** DATASET EXTRACT follows **

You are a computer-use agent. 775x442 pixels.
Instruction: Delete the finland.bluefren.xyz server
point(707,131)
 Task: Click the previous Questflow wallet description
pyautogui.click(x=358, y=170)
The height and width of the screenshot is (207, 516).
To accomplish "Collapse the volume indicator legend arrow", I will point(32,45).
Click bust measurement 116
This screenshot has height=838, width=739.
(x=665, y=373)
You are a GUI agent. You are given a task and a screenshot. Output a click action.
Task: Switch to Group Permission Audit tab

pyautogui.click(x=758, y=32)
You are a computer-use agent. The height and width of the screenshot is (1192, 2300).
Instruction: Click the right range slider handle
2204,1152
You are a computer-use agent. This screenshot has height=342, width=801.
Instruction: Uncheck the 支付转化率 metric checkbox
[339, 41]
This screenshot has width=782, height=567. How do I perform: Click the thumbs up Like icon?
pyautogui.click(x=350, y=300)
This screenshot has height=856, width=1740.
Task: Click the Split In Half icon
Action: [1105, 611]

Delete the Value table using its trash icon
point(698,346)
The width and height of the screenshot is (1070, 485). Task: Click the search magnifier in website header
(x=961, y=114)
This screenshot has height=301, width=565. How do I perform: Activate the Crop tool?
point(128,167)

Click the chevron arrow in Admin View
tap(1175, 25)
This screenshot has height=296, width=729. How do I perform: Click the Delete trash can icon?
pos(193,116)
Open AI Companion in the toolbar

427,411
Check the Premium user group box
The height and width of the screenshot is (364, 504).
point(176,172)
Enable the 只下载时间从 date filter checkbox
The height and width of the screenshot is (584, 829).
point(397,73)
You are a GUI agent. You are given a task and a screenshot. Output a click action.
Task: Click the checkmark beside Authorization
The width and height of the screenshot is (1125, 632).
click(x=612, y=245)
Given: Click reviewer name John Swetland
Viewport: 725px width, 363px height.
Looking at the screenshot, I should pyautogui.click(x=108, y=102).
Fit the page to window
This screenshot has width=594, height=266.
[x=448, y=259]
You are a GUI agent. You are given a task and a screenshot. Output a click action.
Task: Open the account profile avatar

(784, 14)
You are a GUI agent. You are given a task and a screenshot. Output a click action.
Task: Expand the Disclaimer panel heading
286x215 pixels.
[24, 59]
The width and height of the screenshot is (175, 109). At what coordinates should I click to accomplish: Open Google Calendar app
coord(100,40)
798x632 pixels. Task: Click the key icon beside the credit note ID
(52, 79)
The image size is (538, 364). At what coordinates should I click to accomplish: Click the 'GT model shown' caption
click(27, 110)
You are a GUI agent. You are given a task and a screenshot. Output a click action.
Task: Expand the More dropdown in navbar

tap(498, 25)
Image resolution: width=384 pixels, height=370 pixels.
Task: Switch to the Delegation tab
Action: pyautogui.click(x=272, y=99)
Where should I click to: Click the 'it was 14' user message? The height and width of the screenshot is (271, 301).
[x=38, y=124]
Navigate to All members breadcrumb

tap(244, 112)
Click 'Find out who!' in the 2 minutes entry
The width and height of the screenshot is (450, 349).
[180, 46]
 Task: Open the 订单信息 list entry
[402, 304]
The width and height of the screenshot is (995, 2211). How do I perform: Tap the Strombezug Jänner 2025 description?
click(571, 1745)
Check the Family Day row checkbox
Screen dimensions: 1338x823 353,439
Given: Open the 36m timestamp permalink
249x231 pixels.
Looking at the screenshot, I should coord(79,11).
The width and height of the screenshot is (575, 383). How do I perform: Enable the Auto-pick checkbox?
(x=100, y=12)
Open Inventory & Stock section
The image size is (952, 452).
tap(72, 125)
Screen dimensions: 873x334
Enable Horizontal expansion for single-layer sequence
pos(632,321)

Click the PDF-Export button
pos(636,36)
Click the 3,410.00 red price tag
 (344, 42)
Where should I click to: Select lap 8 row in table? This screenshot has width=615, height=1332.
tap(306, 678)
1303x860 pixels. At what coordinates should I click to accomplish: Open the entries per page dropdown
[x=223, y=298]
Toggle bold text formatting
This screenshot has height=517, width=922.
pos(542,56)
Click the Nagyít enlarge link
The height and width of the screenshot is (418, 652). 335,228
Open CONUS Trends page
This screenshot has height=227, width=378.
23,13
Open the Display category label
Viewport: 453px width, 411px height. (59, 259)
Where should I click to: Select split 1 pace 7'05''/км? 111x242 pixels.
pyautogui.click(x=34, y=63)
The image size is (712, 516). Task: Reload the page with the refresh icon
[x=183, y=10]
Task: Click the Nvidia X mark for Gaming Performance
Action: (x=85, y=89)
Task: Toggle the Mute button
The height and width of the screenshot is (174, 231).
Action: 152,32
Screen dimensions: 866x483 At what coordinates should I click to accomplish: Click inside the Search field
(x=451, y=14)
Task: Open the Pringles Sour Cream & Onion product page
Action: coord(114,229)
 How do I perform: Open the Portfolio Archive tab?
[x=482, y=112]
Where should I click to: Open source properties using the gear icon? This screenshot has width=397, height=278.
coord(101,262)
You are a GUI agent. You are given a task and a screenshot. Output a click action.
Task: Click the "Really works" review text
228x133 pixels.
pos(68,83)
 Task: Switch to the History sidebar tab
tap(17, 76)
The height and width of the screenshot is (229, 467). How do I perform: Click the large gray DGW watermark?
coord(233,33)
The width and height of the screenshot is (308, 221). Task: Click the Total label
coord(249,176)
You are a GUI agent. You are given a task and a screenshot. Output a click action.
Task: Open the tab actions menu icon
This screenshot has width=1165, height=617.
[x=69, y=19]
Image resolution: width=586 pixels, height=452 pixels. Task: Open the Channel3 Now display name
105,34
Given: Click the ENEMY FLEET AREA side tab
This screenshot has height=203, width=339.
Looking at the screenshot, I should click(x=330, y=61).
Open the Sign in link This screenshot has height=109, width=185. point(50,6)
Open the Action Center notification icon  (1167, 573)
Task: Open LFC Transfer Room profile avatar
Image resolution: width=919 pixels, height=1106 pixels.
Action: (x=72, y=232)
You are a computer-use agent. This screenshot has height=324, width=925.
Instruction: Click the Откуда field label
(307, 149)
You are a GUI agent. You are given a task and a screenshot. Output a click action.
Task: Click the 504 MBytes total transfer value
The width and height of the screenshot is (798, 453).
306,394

** End of DATASET EXTRACT **

_HOW TO COMPLETE THIS TASK_
Could you output every record above exactly as written?

_TASK RESULT_
You are a computer-use agent. 775x442 pixels.
Instruction: Delete the finland.bluefren.xyz server
point(707,131)
 Task: Click the previous Questflow wallet description
pyautogui.click(x=358, y=170)
The height and width of the screenshot is (207, 516).
To accomplish "Collapse the volume indicator legend arrow", I will point(32,45).
Click bust measurement 116
This screenshot has height=838, width=739.
(x=665, y=373)
You are a GUI agent. You are given a task and a screenshot. Output a click action.
Task: Switch to Group Permission Audit tab

pyautogui.click(x=758, y=32)
You are a computer-use agent. The height and width of the screenshot is (1192, 2300).
Instruction: Click the right range slider handle
2204,1152
You are a computer-use agent. This screenshot has height=342, width=801.
Instruction: Uncheck the 支付转化率 metric checkbox
[339, 41]
This screenshot has width=782, height=567. How do I perform: Click the thumbs up Like icon?
pyautogui.click(x=350, y=300)
This screenshot has height=856, width=1740.
Task: Click the Split In Half icon
Action: [1105, 611]

Delete the Value table using its trash icon
point(698,346)
The width and height of the screenshot is (1070, 485). Task: Click the search magnifier in website header
(x=961, y=114)
This screenshot has height=301, width=565. How do I perform: Activate the Crop tool?
point(128,167)

Click the chevron arrow in Admin View
tap(1175, 25)
This screenshot has height=296, width=729. How do I perform: Click the Delete trash can icon?
pos(193,116)
Open AI Companion in the toolbar

427,411
Check the Premium user group box
The height and width of the screenshot is (364, 504).
point(176,172)
Enable the 只下载时间从 date filter checkbox
The height and width of the screenshot is (584, 829).
point(397,73)
You are a GUI agent. You are given a task and a screenshot. Output a click action.
Task: Click the checkmark beside Authorization
The width and height of the screenshot is (1125, 632).
click(x=612, y=245)
Given: Click reviewer name John Swetland
Viewport: 725px width, 363px height.
Looking at the screenshot, I should pyautogui.click(x=108, y=102).
Fit the page to window
This screenshot has width=594, height=266.
[x=448, y=259]
You are a GUI agent. You are given a task and a screenshot. Output a click action.
Task: Open the account profile avatar

(784, 14)
You are a GUI agent. You are given a task and a screenshot. Output a click action.
Task: Expand the Disclaimer panel heading
286x215 pixels.
[24, 59]
The width and height of the screenshot is (175, 109). At what coordinates should I click to accomplish: Open Google Calendar app
coord(100,40)
798x632 pixels. Task: Click the key icon beside the credit note ID
(52, 79)
The image size is (538, 364). At what coordinates should I click to accomplish: Click the 'GT model shown' caption
click(27, 110)
You are a GUI agent. You are given a task and a screenshot. Output a click action.
Task: Expand the More dropdown in navbar

tap(498, 25)
Image resolution: width=384 pixels, height=370 pixels.
Task: Switch to the Delegation tab
Action: pyautogui.click(x=272, y=99)
Where should I click to: Click the 'it was 14' user message? The height and width of the screenshot is (271, 301).
[x=38, y=124]
Navigate to All members breadcrumb

tap(244, 112)
Click 'Find out who!' in the 2 minutes entry
The width and height of the screenshot is (450, 349).
[180, 46]
 Task: Open the 订单信息 list entry
[402, 304]
The width and height of the screenshot is (995, 2211). How do I perform: Tap the Strombezug Jänner 2025 description?
click(571, 1745)
Check the Family Day row checkbox
Screen dimensions: 1338x823 353,439
Given: Open the 36m timestamp permalink
249x231 pixels.
Looking at the screenshot, I should coord(79,11).
The width and height of the screenshot is (575, 383). How do I perform: Enable the Auto-pick checkbox?
(x=100, y=12)
Open Inventory & Stock section
The image size is (952, 452).
tap(72, 125)
Screen dimensions: 873x334
Enable Horizontal expansion for single-layer sequence
pos(632,321)

Click the PDF-Export button
pos(636,36)
Click the 3,410.00 red price tag
 (344, 42)
Where should I click to: Select lap 8 row in table? This screenshot has width=615, height=1332.
tap(306, 678)
1303x860 pixels. At what coordinates should I click to accomplish: Open the entries per page dropdown
[x=223, y=298]
Toggle bold text formatting
This screenshot has height=517, width=922.
pos(542,56)
Click the Nagyít enlarge link
The height and width of the screenshot is (418, 652). 335,228
Open CONUS Trends page
This screenshot has height=227, width=378.
23,13
Open the Display category label
Viewport: 453px width, 411px height. (59, 259)
Where should I click to: Select split 1 pace 7'05''/км? 111x242 pixels.
pyautogui.click(x=34, y=63)
The image size is (712, 516). Task: Reload the page with the refresh icon
[x=183, y=10]
Task: Click the Nvidia X mark for Gaming Performance
Action: (x=85, y=89)
Task: Toggle the Mute button
The height and width of the screenshot is (174, 231).
Action: 152,32
Screen dimensions: 866x483 At what coordinates should I click to accomplish: Click inside the Search field
(x=451, y=14)
Task: Open the Pringles Sour Cream & Onion product page
Action: coord(114,229)
 How do I perform: Open the Portfolio Archive tab?
[x=482, y=112]
Where should I click to: Open source properties using the gear icon? This screenshot has width=397, height=278.
coord(101,262)
You are a GUI agent. You are given a task and a screenshot. Output a click action.
Task: Click the "Really works" review text
228x133 pixels.
pos(68,83)
 Task: Switch to the History sidebar tab
tap(17, 76)
The height and width of the screenshot is (229, 467). How do I perform: Click the large gray DGW watermark?
coord(233,33)
The width and height of the screenshot is (308, 221). Task: Click the Total label
coord(249,176)
You are a GUI agent. You are given a task and a screenshot. Output a click action.
Task: Open the tab actions menu icon
This screenshot has width=1165, height=617.
[x=69, y=19]
Image resolution: width=586 pixels, height=452 pixels. Task: Open the Channel3 Now display name
105,34
Given: Click the ENEMY FLEET AREA side tab
This screenshot has height=203, width=339.
Looking at the screenshot, I should click(x=330, y=61).
Open the Sign in link This screenshot has height=109, width=185. point(50,6)
Open the Action Center notification icon  (1167, 573)
Task: Open LFC Transfer Room profile avatar
Image resolution: width=919 pixels, height=1106 pixels.
Action: (x=72, y=232)
You are a computer-use agent. This screenshot has height=324, width=925.
Instruction: Click the Откуда field label
(307, 149)
You are a GUI agent. You are given a task and a screenshot. Output a click action.
Task: Click the 504 MBytes total transfer value
The width and height of the screenshot is (798, 453).
306,394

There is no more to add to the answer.